When solving separable PDEs like the Laplace equation, the solutions for each variable can be trigonometric or exponential based on the sign of the separation constant.

Answer 1

The Correct Option is C

Step 1: Analyze the equation.
The given partial differential equation is the 2D Laplace equation.
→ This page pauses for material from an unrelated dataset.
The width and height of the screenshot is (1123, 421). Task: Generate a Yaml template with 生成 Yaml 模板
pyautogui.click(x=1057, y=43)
To solve for \(f(x, y) = a(x)b(y)\), we separate the variables and write it as: \[ \frac{d^2 a(x)}{dx^2} + \frac{d^2 b(y)}{dy^2} = 0. \] This implies that each term must be equal to a constant, say \(k\), leading to two ordinary differential equations: \[ \frac{d^2 a(x)}{dx^2} = k, \quad \frac{d^2 b(y)}{dy^2} = -k. \] Step 2: Solve the equations.
- If \(a(x)\) is periodic, then \(k = -\lambda^2\), leading to a sinusoidal solution for \(a(x)\). - If \(b(y)\) is exponential, then it corresponds to \(k = \lambda^2\), leading to an exponential solution for \(b(y)\). Thus, option (C) is valid. Step 3: Analyze options.
Option (A): Incorrect, as \(b(y)\) cannot be linear with the given equation.
Option (B): Exponential functions are valid for both \(a(x)\) and \(b(y)\), so this is also correct.
Option (D): Incorrect because \(a(x)\) can be periodic while \(b(y)\) needs to be exponential.